創作歌手查勞‧巴西瓦里,在法拉盛文藝中心帶來一場精采表演。(Darren Yang/攝影) 創作歌手查勞‧巴西瓦里,在法拉盛文藝中心帶來一場精采表演。(Darren Yang/攝影)

這不是一場尋常的音樂會。

主角之一無法到場,而其他樂手們當天剛認識彼此,甚至還不太會念對方名字,上台的時間就到了。

8月17日,當法拉盛文藝中心(Flushing Town Hall)副總監舒曼思(Sami Abu Shumays)向觀眾表示,原定當晚與台灣阿美族歌手查勞‧巴西瓦里(Chalaw Basiwali)同台的馬達加斯加樂手克雷馬(Kilema),因為簽證關係無法來到美國,觀眾席上頓時爆出驚訝的嘆息聲。

「我們真的感到很遺憾,」舒曼思說,「幸好,紐約有許多來自世界各地的優秀人才,讓我們能在短時間內找到樂手上陣。」

來自紐約的薩克斯風手理察森(Isaiah Richardson)暖場後,四名樂手登上舞台。其中有兩位台灣金曲獎得主──查勞‧巴西瓦里,以及同為阿美族的歌手阿努‧卡力亭‧沙力朋安(Anu Kaliting Sadipongan)。

另外兩位臨時助陣的樂手,則是西班牙打擊樂手羅培茲(Jimmy Lopez),以及塞內加爾鼓手蓋亞(Mar Gueye)。

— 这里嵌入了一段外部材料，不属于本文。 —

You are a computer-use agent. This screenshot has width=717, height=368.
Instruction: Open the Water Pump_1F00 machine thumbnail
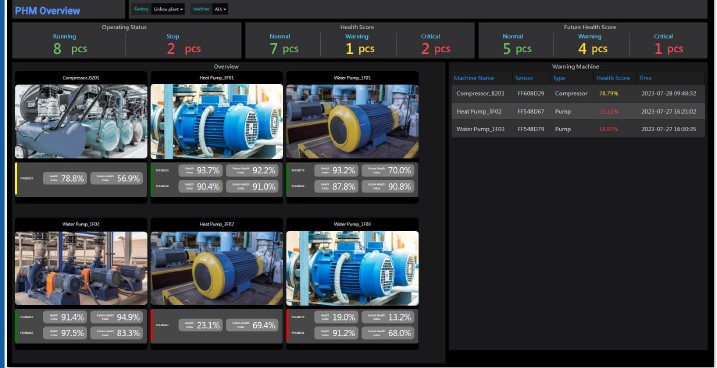[x=81, y=268]
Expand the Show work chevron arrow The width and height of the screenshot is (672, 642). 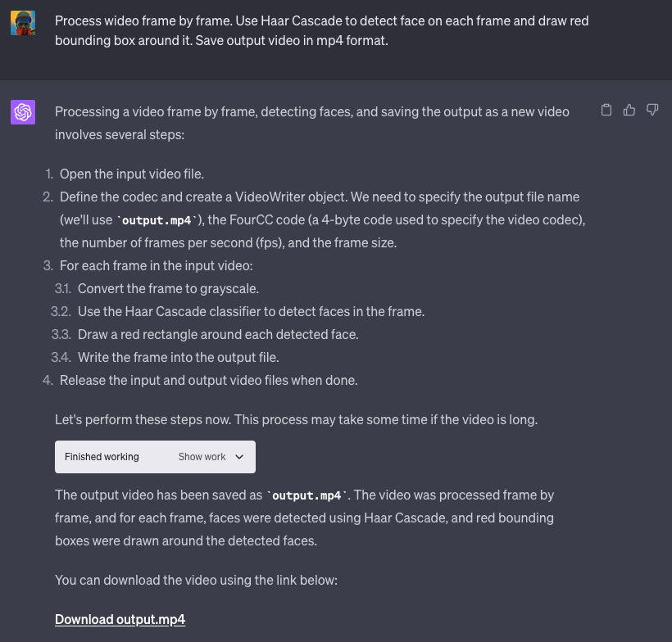239,457
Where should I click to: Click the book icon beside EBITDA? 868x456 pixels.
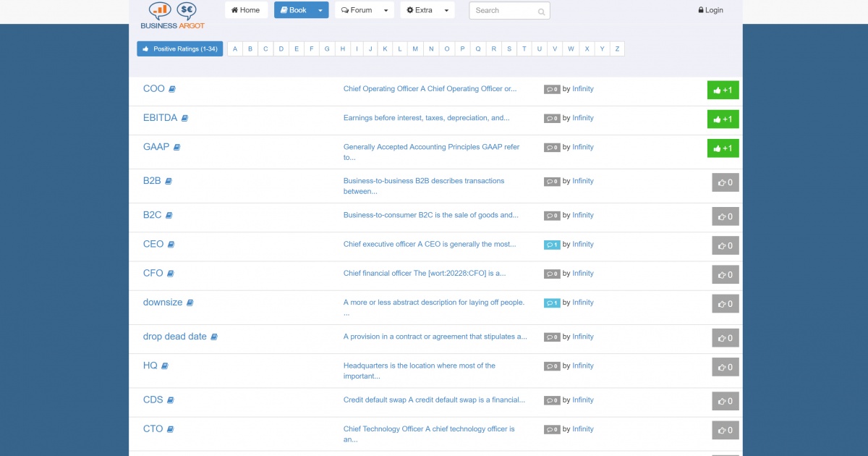(x=185, y=118)
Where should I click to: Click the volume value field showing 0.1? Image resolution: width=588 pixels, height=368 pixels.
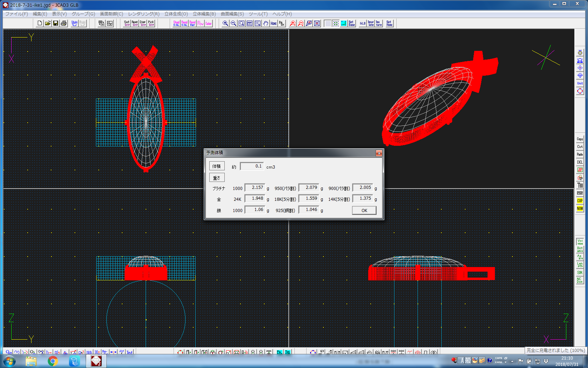pos(252,166)
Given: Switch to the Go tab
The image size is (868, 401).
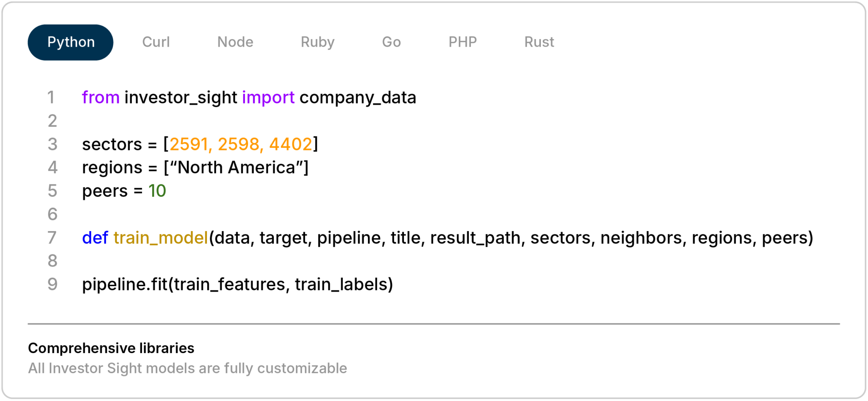Looking at the screenshot, I should (x=391, y=42).
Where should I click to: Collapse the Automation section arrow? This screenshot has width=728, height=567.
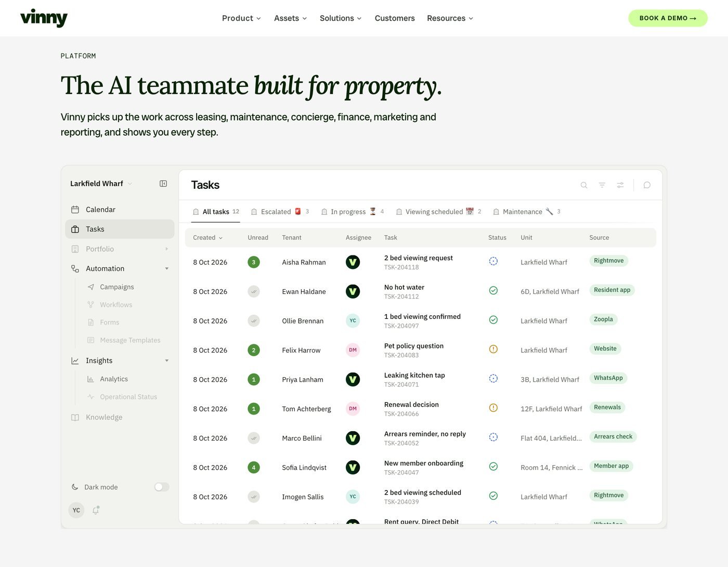click(167, 269)
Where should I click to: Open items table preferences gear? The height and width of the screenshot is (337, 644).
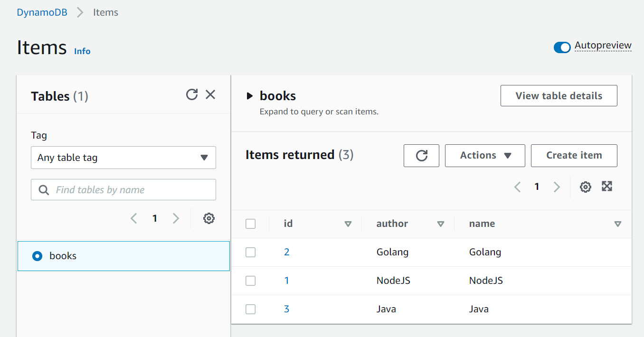click(585, 187)
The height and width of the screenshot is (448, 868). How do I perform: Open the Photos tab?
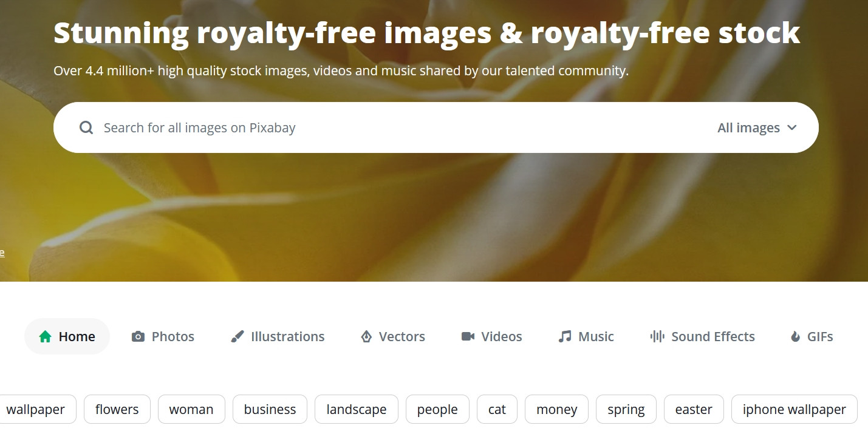[x=163, y=336]
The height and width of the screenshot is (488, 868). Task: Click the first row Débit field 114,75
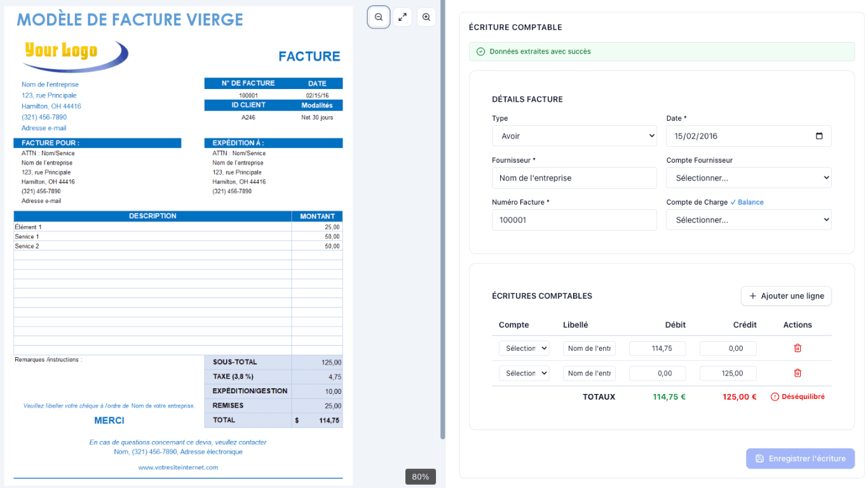[658, 348]
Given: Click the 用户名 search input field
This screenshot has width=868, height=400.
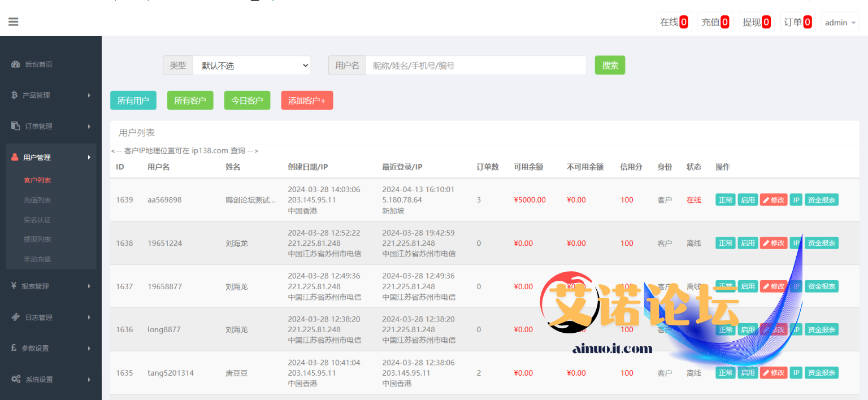Looking at the screenshot, I should (x=476, y=66).
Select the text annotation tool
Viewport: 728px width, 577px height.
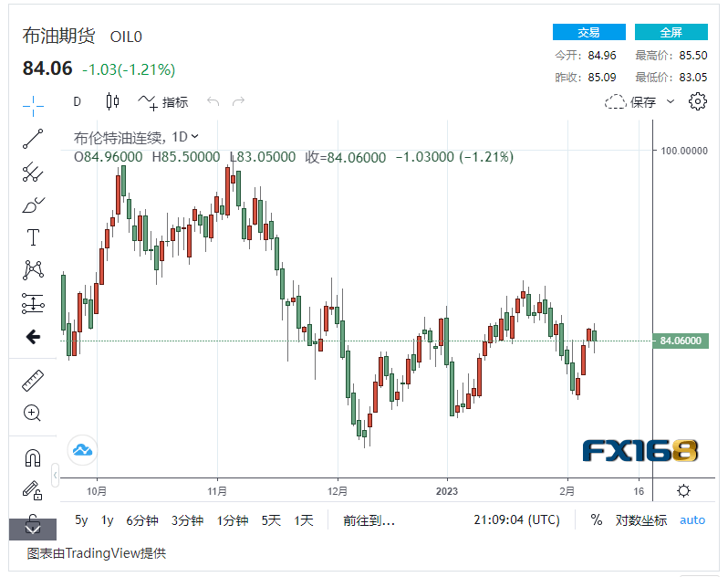(33, 238)
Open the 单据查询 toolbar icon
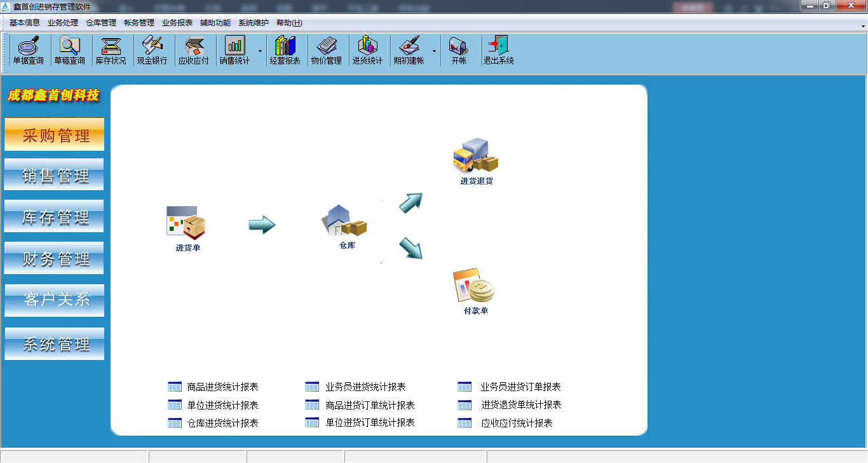 (28, 50)
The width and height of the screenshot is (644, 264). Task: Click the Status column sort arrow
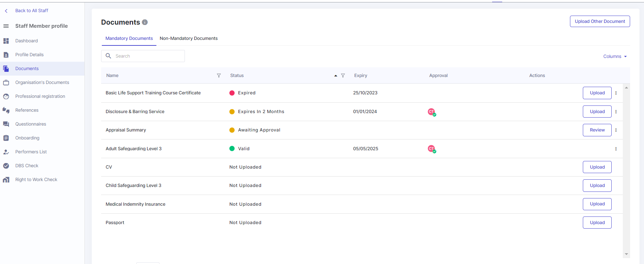click(335, 76)
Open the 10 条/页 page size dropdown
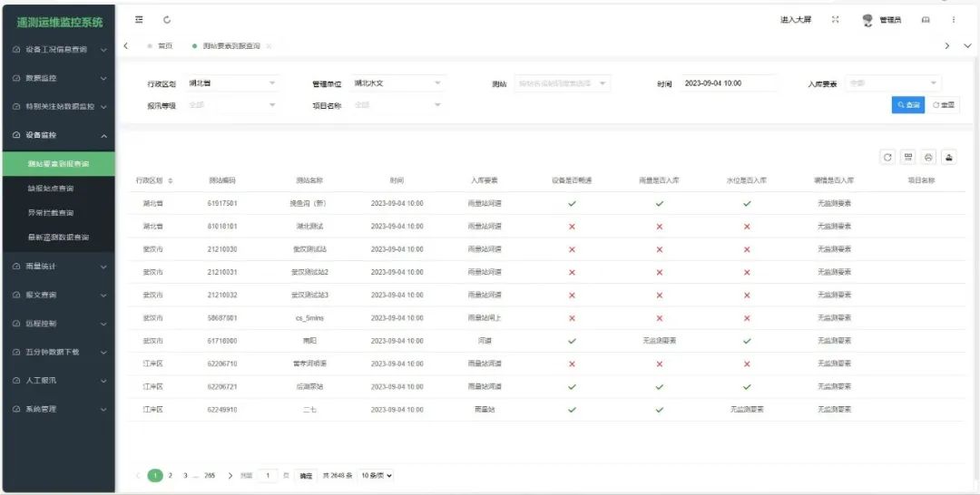 [x=377, y=475]
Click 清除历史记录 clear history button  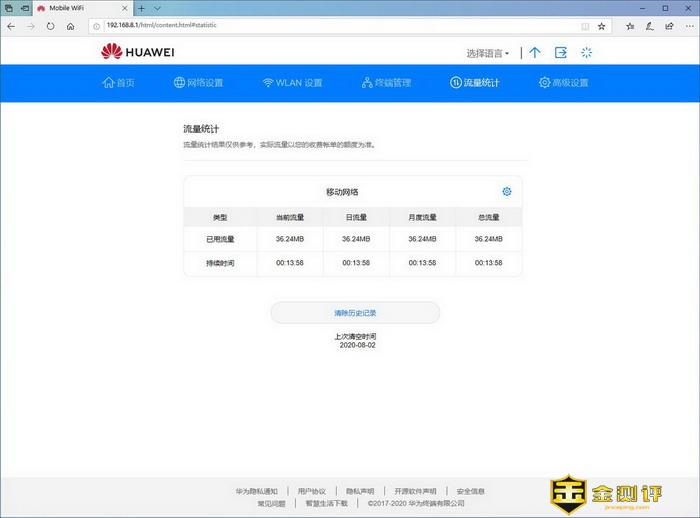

羅培茲(左起)、查勞‧巴西瓦里、阿努‧卡力亭‧沙力朋安及蓋亞,在臨時合作下帶來精采演出。(Darren Yang/攝影) 羅培茲(左起)、查勞‧巴西瓦里、阿努‧卡力亭‧沙力朋安及蓋亞,在臨時合作下帶來精采演出。(Darren Yang/攝影)

臨時組合 搭配天衣無縫

許多觀眾是因為查勞‧巴西瓦里而來的。他是第21屆及第26屆金曲獎得主,這是他時隔14年,再度受邀到紐約表演。

樂手們當天首度見面及彩排,事出突然,擔任主唱及吉他手的查勞,甚至不曉得主辦單位能找到誰與他同台。

而這可不是一場即興音樂演出。

「你們聽得出來這是我們第一次合作嗎?」唱了幾首曲子後,查勞跟觀眾問候,有點不好意思地笑著問觀眾。

觀眾的熱烈鼓掌,給了他答案。

▼查勞‧巴西瓦里「藤」官方MV▼

幾位音樂人在表演過程中,時時在觀察彼此聲息,以調整配合步調。這並不容易,特別是查勞的音樂節拍複雜,以他自己的話來說,就是「在節奏裡還有另一個節奏」。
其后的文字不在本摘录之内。